Flame front 40 emits combustion off gases and generates heat which moves downwardly ahead of the flame front and heats the raw, unretorted oil shale in retorting zone 42. During retorting, hydrocarbons and oil shale retort water vapors are liberated from the raw oil shale. The hydrocarbons are liberated as a gas, vapor or liquid droplets and most likely a mixture thereof and include normally liquid shale oil and light hydrocarbon gases, such as methane, ethane, ethene, propane and propene. The shale oil and retort water flow downwardly by gravity and condense and liquefy upon the cooler, unretorted raw oil shale below the retorting zone, forming condensates which percolate downwardly through the retort into access tunnel 22.

Off gases emitted during retorting include various amounts of hydrogen, carbon monoxide, carbon dioxide, ammonia, hydrogen sulfide, carbonyl sulfide, oxides of sulfur and nitrogen, oil shale retort water vapor and low molecular weight hydrocarbons. The composition of the off gases is dependent on the composition of the feed gas.

The effluent product stream of condensate (liquid shale oil and oil shale retort water) and off gases flow downwardly to the sloped bottom 44 of retort 10 and then into a collection basin and gravity separator 46, also referred to as a "sump" in the bottom of access tunnel 22. Concrete wall 48 prevents leakage of off gas into the mine. The liquid shale oil, retort water and gases are separated by sedimentation or gravity separation in sump 46 and pumped to the surfaces by pumps 50, 52 and 54, respectively, through inlet and return lines 56, 58, 60, 62, 64 and 66, respectively.

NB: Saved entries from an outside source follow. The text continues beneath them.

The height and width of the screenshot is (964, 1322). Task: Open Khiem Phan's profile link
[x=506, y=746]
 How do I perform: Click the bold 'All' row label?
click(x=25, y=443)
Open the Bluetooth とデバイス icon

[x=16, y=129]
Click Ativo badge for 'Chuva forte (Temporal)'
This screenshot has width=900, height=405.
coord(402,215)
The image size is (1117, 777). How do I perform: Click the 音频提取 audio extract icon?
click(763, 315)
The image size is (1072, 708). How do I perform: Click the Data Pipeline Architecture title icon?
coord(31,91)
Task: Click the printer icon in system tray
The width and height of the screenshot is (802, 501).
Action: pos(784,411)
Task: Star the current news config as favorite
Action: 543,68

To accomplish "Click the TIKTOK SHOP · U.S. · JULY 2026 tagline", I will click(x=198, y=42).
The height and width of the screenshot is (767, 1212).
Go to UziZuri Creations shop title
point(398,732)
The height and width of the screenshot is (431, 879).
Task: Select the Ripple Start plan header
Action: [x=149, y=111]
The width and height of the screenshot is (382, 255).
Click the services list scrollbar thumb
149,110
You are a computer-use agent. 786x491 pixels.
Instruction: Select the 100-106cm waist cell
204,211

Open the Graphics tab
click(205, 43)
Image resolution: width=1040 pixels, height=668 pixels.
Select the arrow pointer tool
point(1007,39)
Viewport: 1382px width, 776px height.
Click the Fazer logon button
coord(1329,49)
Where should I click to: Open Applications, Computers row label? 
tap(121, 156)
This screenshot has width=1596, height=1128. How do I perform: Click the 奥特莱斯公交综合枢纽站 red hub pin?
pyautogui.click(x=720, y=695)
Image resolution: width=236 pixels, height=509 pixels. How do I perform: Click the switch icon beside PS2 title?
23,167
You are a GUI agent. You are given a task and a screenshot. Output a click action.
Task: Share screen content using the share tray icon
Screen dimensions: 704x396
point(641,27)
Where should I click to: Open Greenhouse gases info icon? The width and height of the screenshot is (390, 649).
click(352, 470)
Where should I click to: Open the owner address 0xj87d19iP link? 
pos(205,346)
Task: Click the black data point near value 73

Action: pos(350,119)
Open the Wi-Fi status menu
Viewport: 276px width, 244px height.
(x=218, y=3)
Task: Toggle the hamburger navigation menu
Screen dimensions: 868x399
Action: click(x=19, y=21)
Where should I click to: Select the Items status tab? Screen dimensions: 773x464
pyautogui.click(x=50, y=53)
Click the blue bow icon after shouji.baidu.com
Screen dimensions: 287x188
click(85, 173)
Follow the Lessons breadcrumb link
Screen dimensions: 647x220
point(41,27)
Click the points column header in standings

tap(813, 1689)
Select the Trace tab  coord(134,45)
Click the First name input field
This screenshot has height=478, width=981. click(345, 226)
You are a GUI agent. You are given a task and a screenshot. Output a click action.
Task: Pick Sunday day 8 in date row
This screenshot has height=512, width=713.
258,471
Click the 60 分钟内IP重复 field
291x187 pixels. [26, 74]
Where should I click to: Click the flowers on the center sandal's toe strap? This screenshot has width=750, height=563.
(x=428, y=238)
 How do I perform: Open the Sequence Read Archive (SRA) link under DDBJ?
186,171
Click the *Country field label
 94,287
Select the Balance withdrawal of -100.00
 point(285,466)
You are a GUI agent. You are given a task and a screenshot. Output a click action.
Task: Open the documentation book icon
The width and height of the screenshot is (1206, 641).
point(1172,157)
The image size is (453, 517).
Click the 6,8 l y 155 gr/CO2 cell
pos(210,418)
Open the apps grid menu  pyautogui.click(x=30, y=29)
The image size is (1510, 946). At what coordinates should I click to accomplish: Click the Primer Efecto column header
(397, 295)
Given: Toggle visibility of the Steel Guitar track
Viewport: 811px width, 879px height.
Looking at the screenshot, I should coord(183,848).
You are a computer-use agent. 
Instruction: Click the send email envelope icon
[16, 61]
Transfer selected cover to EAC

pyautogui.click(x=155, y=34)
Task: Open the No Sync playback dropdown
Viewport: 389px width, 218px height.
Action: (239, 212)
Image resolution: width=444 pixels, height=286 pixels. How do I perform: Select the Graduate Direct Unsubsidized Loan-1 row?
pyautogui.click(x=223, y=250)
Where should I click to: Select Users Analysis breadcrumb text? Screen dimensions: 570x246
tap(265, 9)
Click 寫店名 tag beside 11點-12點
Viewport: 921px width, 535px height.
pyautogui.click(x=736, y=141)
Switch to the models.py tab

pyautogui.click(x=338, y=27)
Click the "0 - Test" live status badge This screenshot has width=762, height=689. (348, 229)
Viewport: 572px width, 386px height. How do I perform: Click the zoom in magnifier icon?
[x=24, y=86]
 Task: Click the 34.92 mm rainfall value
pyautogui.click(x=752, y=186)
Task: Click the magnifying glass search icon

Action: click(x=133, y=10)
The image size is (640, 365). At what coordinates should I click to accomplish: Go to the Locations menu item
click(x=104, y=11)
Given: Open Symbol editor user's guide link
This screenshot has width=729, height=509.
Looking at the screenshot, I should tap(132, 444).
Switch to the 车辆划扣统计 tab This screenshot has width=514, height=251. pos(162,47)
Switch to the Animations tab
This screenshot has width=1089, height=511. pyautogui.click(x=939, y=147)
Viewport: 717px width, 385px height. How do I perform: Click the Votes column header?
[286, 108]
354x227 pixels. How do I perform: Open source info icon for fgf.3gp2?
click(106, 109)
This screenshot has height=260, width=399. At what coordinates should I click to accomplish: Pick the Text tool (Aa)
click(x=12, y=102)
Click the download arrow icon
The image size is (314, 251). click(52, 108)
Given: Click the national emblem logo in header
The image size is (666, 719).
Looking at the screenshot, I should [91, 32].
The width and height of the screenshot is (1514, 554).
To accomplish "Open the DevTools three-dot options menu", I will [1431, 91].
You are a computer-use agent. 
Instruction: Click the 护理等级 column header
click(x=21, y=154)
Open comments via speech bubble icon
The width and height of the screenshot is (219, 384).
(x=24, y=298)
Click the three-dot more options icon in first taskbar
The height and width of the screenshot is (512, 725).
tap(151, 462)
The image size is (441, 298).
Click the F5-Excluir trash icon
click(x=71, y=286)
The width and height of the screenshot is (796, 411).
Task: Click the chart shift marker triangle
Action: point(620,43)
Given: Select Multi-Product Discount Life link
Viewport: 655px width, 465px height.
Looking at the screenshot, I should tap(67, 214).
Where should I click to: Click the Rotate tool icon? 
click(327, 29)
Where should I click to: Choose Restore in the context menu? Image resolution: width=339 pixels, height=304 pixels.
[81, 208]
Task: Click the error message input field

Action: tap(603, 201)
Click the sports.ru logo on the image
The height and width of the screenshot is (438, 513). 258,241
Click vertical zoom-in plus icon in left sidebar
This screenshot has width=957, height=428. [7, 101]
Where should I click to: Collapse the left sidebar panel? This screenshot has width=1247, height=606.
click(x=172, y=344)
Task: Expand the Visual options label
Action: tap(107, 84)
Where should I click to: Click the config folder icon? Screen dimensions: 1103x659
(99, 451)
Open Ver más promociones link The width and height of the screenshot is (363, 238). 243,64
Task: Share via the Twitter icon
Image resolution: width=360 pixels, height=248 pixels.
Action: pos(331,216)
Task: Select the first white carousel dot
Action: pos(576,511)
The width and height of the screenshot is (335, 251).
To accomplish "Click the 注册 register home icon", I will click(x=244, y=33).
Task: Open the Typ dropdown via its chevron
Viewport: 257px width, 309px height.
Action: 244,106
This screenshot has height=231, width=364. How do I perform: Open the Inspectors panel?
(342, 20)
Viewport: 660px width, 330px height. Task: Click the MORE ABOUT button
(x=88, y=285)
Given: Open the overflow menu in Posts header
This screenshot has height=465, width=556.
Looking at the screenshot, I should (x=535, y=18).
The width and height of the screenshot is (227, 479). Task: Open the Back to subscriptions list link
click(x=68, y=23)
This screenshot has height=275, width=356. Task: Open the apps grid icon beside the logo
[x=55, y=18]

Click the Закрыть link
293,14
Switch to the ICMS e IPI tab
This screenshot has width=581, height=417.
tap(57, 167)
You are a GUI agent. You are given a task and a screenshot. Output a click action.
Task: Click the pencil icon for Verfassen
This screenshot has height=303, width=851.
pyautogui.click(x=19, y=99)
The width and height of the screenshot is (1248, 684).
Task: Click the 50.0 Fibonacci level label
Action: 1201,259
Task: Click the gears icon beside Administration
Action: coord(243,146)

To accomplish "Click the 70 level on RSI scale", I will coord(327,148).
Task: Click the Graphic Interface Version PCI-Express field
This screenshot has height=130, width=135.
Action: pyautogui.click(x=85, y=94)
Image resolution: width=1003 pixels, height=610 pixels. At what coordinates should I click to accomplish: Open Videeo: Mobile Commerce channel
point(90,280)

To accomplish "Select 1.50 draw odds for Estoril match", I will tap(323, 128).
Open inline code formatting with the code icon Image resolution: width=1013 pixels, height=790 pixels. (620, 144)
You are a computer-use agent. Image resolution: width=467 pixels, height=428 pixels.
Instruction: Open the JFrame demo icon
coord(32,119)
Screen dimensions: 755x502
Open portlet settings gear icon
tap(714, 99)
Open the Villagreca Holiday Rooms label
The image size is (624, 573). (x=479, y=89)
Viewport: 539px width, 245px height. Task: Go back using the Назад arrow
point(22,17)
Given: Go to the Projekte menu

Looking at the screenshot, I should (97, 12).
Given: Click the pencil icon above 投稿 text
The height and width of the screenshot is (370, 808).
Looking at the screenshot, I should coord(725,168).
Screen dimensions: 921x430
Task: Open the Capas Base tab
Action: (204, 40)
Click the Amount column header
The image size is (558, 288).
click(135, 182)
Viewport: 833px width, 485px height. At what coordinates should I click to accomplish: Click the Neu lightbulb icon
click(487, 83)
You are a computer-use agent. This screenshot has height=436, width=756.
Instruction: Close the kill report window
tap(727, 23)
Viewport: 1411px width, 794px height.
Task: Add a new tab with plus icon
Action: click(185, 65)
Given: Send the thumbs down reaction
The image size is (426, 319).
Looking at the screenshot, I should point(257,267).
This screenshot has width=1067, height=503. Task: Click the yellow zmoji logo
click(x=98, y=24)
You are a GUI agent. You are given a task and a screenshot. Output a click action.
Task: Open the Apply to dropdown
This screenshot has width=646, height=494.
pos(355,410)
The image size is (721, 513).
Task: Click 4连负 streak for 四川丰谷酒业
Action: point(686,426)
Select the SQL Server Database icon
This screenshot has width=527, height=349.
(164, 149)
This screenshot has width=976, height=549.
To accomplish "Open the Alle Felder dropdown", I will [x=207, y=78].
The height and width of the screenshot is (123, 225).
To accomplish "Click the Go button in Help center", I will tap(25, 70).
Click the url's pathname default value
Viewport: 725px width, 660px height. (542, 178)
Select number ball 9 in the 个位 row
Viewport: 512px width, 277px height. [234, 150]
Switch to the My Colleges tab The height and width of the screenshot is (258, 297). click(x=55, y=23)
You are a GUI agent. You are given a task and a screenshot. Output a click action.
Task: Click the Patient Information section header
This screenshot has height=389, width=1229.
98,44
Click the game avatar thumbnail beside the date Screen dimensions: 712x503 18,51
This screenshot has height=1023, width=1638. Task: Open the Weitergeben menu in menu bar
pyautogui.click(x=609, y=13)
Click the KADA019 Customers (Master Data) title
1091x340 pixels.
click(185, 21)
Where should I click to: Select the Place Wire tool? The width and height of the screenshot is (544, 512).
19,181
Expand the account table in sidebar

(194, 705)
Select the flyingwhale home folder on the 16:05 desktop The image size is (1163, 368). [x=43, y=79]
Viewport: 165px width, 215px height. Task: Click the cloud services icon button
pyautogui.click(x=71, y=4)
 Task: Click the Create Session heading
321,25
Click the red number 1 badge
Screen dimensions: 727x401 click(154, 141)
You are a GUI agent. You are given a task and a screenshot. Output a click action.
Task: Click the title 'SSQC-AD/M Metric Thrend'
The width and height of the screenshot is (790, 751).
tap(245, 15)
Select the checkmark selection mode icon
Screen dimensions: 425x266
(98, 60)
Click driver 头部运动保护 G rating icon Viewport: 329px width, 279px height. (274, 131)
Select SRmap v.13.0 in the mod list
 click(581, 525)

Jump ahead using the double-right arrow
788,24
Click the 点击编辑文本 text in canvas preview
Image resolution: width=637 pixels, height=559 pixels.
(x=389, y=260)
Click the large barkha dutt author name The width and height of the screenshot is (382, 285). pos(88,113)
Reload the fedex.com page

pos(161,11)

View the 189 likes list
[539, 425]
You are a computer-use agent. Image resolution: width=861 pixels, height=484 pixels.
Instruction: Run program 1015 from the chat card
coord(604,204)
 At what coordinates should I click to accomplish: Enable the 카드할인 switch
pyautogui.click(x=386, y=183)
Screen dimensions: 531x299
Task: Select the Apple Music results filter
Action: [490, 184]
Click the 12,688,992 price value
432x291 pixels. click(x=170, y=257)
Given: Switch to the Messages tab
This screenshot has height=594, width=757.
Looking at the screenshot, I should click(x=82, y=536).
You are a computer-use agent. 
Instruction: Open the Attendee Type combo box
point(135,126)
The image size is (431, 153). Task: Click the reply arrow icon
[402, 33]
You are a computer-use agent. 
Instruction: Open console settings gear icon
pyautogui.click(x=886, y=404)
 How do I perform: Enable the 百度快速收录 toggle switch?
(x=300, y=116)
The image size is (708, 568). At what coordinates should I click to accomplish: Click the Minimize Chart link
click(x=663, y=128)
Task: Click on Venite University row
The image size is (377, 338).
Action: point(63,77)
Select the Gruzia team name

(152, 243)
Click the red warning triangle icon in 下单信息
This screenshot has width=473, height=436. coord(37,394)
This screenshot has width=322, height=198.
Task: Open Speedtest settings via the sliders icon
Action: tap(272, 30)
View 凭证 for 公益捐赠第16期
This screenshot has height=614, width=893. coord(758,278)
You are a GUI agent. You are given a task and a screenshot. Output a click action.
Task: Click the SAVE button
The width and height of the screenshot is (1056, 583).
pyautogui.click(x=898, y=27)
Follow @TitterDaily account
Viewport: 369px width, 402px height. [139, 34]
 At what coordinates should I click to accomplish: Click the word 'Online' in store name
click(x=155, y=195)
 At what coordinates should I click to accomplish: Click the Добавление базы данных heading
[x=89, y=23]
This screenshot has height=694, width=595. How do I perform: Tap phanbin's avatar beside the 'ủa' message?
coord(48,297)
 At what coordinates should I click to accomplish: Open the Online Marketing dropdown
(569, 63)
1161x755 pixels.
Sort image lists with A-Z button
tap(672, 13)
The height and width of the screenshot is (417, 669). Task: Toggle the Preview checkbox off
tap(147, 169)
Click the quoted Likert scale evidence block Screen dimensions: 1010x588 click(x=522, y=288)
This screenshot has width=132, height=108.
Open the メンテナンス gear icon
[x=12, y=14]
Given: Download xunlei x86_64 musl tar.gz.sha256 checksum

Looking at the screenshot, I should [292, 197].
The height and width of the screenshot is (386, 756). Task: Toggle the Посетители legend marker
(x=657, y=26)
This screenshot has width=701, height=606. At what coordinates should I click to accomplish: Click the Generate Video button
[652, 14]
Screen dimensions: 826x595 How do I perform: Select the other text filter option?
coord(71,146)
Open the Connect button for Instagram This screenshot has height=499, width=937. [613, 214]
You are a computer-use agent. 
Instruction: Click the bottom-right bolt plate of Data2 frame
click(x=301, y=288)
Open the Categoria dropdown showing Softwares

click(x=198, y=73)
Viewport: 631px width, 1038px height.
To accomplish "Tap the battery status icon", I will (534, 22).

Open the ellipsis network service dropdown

Raw off gases can be recycled as part of the fuel gas and/or feed gas, either directly or after the water vapors and shale oil vapors have been stripped away in a quench tower or scrubber with a spray of purified retort water which has been treated in accordance with the water treatment process described below.

During retorting, retorting zone 40 moves downward leaving a layer or band 68 of retorted shale containing residual carbon. Retorted shale layer 68 above retorting zone 42 defines a retorted zone which is located between retorting zone 42 and the flame front 40 of combustion zone 70 leaving spent, combusted oil shale in a spent shale zone 72.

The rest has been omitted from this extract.